# I Motivation for mass term in Lagrangians

Tags:
1. Apr 28, 2017

### Frank Castle

In field theory a typical Lagrangian (density) for a "free (scalar) field" $\phi(x)$ is of the form $$\mathcal{L}=\frac{1}{2}\partial_{\mu}\phi\partial^{\mu}\phi -\frac{1}{2}m^{2}\phi^{2}$$ where $m$ is a parameter that we identify with the mass of the field $\phi(x)$.
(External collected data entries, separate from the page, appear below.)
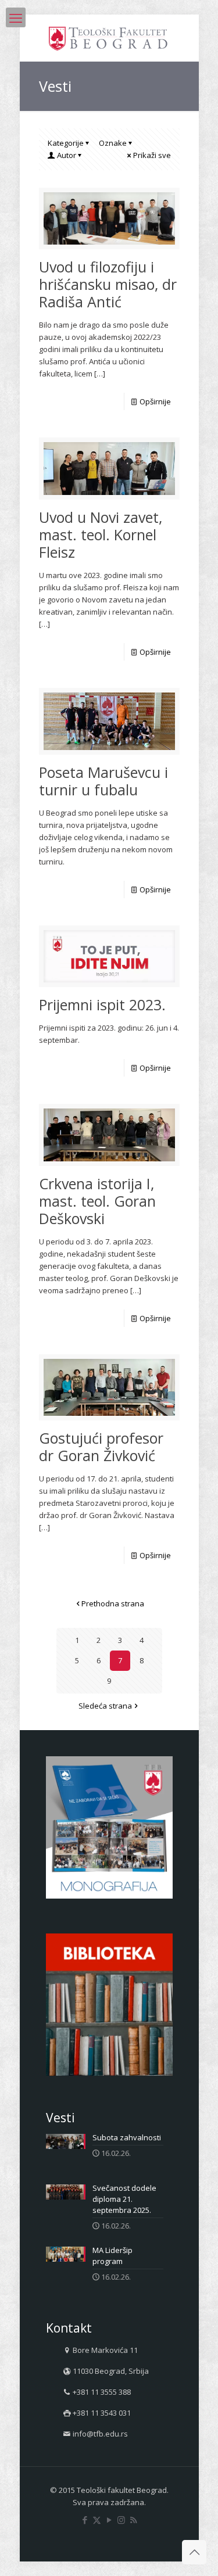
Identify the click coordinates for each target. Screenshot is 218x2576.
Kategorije (66, 143)
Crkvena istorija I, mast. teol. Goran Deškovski (97, 1201)
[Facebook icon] (84, 2519)
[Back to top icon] (194, 2552)
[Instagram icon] (121, 2519)
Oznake (113, 143)
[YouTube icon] (109, 2519)
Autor (66, 155)
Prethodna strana (112, 1603)
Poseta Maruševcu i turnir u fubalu (103, 780)
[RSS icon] (133, 2519)
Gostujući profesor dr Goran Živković (101, 1446)
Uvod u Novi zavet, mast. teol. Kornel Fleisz (100, 534)
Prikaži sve (152, 155)
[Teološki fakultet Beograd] (109, 37)
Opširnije (155, 401)
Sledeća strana (105, 1705)
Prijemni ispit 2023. (102, 1004)
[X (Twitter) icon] (96, 2519)
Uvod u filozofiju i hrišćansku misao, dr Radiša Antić (108, 284)
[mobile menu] (16, 17)
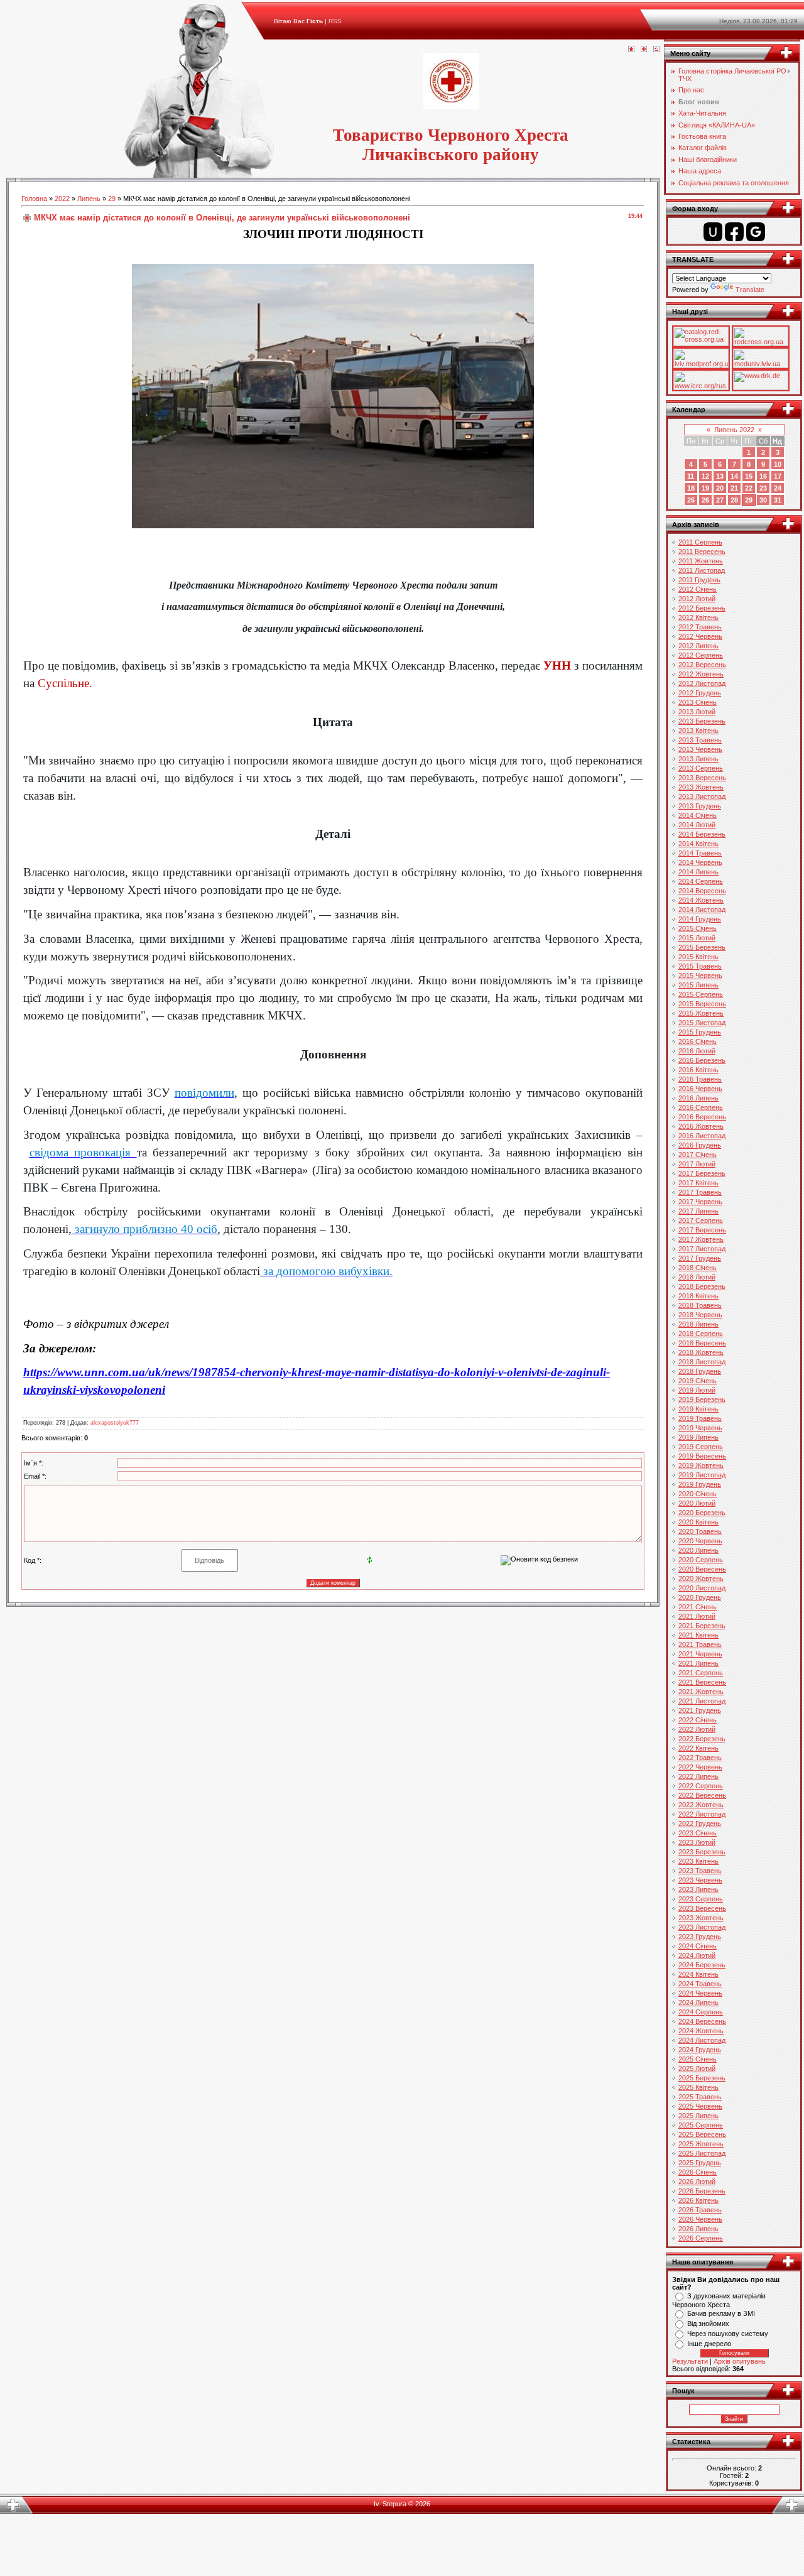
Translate (750, 289)
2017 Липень (698, 1211)
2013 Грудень (699, 806)
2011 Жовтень (700, 561)
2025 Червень (700, 2106)
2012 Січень (697, 589)
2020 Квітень (698, 1522)
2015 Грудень (699, 1032)
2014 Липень (698, 872)
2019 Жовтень (701, 1465)
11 (690, 476)
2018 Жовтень (701, 1352)
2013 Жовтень (701, 787)
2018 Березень (701, 1286)
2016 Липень (698, 1098)
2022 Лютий (696, 1729)
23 (763, 488)
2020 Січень (697, 1493)
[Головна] (631, 49)
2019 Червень (700, 1428)
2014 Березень (701, 834)
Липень (88, 198)
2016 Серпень (700, 1107)
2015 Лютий (696, 938)
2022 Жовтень (701, 1804)
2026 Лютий (696, 2181)
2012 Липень (698, 645)
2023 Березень (701, 1852)
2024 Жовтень (701, 2031)
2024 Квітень (698, 1974)
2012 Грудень (699, 693)
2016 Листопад (701, 1135)
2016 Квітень (698, 1069)
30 (763, 500)
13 (720, 476)
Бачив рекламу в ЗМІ (721, 2313)
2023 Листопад (701, 1927)
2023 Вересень (702, 1908)
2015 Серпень (700, 994)
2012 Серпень (700, 655)
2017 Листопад (701, 1249)
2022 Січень (697, 1720)
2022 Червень (700, 1767)
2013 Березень (701, 721)
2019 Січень (697, 1380)
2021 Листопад (701, 1701)
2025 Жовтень (701, 2144)
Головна (34, 198)
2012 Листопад (701, 683)
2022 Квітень (698, 1748)
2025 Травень (700, 2096)
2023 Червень (700, 1880)
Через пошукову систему (727, 2333)
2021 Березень (701, 1625)
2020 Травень (700, 1531)
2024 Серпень (700, 2012)
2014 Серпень (700, 881)
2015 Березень (701, 947)
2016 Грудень (699, 1145)
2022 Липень (698, 1776)
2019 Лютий (696, 1390)
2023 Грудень (699, 1936)
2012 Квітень (698, 617)
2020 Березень (701, 1512)
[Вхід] (656, 49)
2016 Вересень (702, 1117)
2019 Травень (700, 1418)
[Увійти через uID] (713, 231)
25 (691, 500)
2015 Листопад (701, 1022)
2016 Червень (700, 1088)
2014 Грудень (699, 919)
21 (734, 488)
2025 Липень (698, 2115)
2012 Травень (700, 627)
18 (691, 488)
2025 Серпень (700, 2125)
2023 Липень (698, 1889)
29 (112, 198)
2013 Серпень (700, 768)
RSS (335, 21)
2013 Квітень (698, 730)
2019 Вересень (702, 1456)
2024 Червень (700, 1993)
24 (777, 488)
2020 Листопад (701, 1588)
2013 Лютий (696, 711)
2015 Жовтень (701, 1013)
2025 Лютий (696, 2068)
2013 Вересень (702, 777)
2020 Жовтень (701, 1578)
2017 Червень (700, 1201)
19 (705, 488)
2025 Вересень (702, 2134)
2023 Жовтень (701, 1917)
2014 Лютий (696, 825)
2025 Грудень (699, 2162)
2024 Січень (697, 1946)
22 (748, 488)
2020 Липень (698, 1550)
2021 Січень (697, 1607)
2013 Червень (700, 749)
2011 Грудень (699, 580)
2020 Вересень (702, 1569)
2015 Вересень (702, 1004)
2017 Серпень (700, 1220)
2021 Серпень (700, 1673)
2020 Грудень (699, 1597)
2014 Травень (700, 853)
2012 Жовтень (701, 674)
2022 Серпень (700, 1786)
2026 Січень (697, 2172)
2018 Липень (698, 1324)
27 (720, 500)
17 (777, 476)
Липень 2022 (734, 429)
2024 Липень (698, 2002)
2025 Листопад (701, 2153)
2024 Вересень (702, 2021)
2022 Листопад (701, 1814)
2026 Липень (698, 2228)
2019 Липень (698, 1437)
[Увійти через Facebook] (734, 231)
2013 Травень (700, 740)
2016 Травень (700, 1079)
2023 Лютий (696, 1842)
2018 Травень (700, 1305)
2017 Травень (700, 1192)
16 (763, 476)
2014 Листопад (701, 909)
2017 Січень (697, 1154)
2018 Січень (697, 1267)
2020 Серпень (700, 1559)
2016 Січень (697, 1041)
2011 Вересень (701, 551)
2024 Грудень (699, 2049)
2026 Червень (700, 2219)
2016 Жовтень (701, 1126)
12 (705, 476)
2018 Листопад (701, 1362)
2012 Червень (700, 636)
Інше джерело (709, 2343)
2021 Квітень (698, 1635)
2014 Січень (697, 815)
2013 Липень (698, 759)
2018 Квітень (698, 1296)
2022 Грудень (699, 1823)
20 (720, 488)
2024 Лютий (696, 1955)
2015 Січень (697, 928)
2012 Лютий (696, 598)
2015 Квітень (698, 956)
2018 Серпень (700, 1333)
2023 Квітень (698, 1861)
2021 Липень (698, 1663)
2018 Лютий (696, 1277)
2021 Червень (700, 1654)
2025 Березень (701, 2078)
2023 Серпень (700, 1899)
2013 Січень (697, 702)
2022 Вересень (702, 1795)
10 (777, 464)
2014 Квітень (698, 843)
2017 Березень (701, 1173)
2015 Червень (700, 975)
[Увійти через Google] (755, 231)
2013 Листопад (701, 796)
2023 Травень (700, 1870)
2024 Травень (700, 1983)
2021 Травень (700, 1644)
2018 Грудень (699, 1371)
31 (777, 500)
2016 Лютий (696, 1051)
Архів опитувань (740, 2361)
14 (734, 476)
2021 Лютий (696, 1616)
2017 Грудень (699, 1258)
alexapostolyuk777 (114, 1423)
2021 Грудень (699, 1710)
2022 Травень (700, 1757)
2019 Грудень (699, 1484)
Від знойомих (708, 2323)
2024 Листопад (701, 2040)
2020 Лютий (696, 1503)
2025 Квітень (698, 2087)
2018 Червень (700, 1314)
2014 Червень (700, 862)
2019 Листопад (701, 1475)
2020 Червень (700, 1541)
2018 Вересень (702, 1343)
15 (748, 476)
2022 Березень (701, 1738)
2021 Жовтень (701, 1691)
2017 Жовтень (701, 1239)
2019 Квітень (698, 1409)
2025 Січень (697, 2059)
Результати (690, 2361)
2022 (62, 198)
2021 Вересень (702, 1682)
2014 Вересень (702, 890)
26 (705, 500)
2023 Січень (697, 1833)
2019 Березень (701, 1399)
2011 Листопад (701, 570)
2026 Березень (701, 2191)
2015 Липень (698, 985)
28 (734, 500)
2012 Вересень (702, 664)
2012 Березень (701, 608)
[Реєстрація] (644, 49)
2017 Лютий (696, 1164)
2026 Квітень (698, 2200)
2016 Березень (701, 1060)
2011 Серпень (700, 542)
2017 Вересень (702, 1230)
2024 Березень (701, 1965)
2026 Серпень (700, 2238)
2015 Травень (700, 966)
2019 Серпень (700, 1446)
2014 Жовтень (701, 900)
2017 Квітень (698, 1183)
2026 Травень (700, 2210)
My question is, what is the motivation for including this mass term? Is it simply that in doing so one can reproduce the Klein-Gordon equation or are there some other physical arguments? Furthermore, is it in some sense a "self-interaction" term? Classically the Lagrangian of a free particle would just have a kinetic term so how does this Lagrangian describe a free field?

Last edited: Apr 28, 2017
2. Apr 29, 2017

### Orodruin

Staff Emeritus
If you do not include the mass term, you cannot describe a massive field and there is nothing forbidding its presence.

You can choose whether to include it in the free lagrangian or not. If you do it becomes part of your propagator, if you don't it becomes a (rather boring) self-energy contribution. Both approaches give the same results in the end.

Also, this is not the Lagrangian of a particle, it is the Lagrangian of a field. There are several classical situations that would lead to such a Lagrangian.

3. Apr 29, 2017

### Frank Castle

I was just wondering if there's any motivation for why one considers a Lagrangian of this form? Is it simply because we know that a relativistic massive field should satisfy the Klein-Gordon equation and so we want to construct a Lagrangian such that the Euler-Lagrange equations reproduce it?!

Also, is the reason why free-field Lagrangians are always constructed to be quadratic because this ensures that the corresponding EOM are linear and as such the solutions satisfy the superposition principle, i.e. they are non-interacting (intuitively they "pass through" each other)?!